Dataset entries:
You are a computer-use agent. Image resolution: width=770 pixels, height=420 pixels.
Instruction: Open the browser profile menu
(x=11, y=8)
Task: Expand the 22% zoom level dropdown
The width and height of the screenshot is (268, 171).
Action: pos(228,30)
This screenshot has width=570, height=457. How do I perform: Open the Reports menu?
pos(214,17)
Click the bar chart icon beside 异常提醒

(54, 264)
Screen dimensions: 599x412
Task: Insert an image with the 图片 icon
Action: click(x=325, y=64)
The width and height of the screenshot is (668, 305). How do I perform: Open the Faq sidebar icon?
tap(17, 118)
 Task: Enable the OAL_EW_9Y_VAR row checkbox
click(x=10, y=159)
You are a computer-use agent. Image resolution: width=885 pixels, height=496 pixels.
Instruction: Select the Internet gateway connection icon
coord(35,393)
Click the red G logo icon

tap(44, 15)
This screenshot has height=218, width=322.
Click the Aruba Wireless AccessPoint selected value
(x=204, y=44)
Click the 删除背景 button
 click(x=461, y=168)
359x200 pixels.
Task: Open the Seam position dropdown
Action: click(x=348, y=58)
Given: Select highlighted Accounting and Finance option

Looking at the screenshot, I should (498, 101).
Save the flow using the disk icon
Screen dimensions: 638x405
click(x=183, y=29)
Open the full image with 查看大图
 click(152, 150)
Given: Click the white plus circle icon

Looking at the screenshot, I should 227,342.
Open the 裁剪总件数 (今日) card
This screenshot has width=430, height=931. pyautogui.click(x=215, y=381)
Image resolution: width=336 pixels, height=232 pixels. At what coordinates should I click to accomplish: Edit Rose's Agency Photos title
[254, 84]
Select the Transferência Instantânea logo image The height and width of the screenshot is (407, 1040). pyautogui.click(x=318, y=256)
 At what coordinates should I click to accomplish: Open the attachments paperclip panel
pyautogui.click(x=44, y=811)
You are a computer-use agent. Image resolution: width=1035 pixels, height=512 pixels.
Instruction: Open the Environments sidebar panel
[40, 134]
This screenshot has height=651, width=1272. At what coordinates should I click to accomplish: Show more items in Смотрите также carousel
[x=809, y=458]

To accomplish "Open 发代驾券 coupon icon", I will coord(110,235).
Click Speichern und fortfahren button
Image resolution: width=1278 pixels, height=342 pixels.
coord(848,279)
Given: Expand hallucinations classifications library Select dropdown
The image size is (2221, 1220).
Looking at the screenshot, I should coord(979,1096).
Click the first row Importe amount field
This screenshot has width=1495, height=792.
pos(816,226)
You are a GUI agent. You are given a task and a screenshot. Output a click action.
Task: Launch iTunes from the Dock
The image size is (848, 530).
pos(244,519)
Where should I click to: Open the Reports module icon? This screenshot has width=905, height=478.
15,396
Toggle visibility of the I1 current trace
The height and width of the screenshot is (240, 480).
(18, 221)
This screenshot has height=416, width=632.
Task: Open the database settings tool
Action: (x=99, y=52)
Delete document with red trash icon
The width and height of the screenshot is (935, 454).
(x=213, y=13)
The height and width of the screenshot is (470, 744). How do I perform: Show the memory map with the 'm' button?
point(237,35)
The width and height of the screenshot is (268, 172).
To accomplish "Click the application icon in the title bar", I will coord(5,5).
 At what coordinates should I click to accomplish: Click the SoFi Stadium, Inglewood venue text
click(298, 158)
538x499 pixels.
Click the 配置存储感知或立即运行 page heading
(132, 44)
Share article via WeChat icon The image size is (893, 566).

Problem details:
Only the lines containing "computer" are needed; copy each of them from the data.

Result:
You are a computer-use agent. Image resolution: width=770 pixels, height=420 pixels.
You are a computer-use agent. Image resolution: width=885 pixels, height=496 pixels.
You are a computer-use agent. Image resolution: width=1035 pixels, height=512 pixels.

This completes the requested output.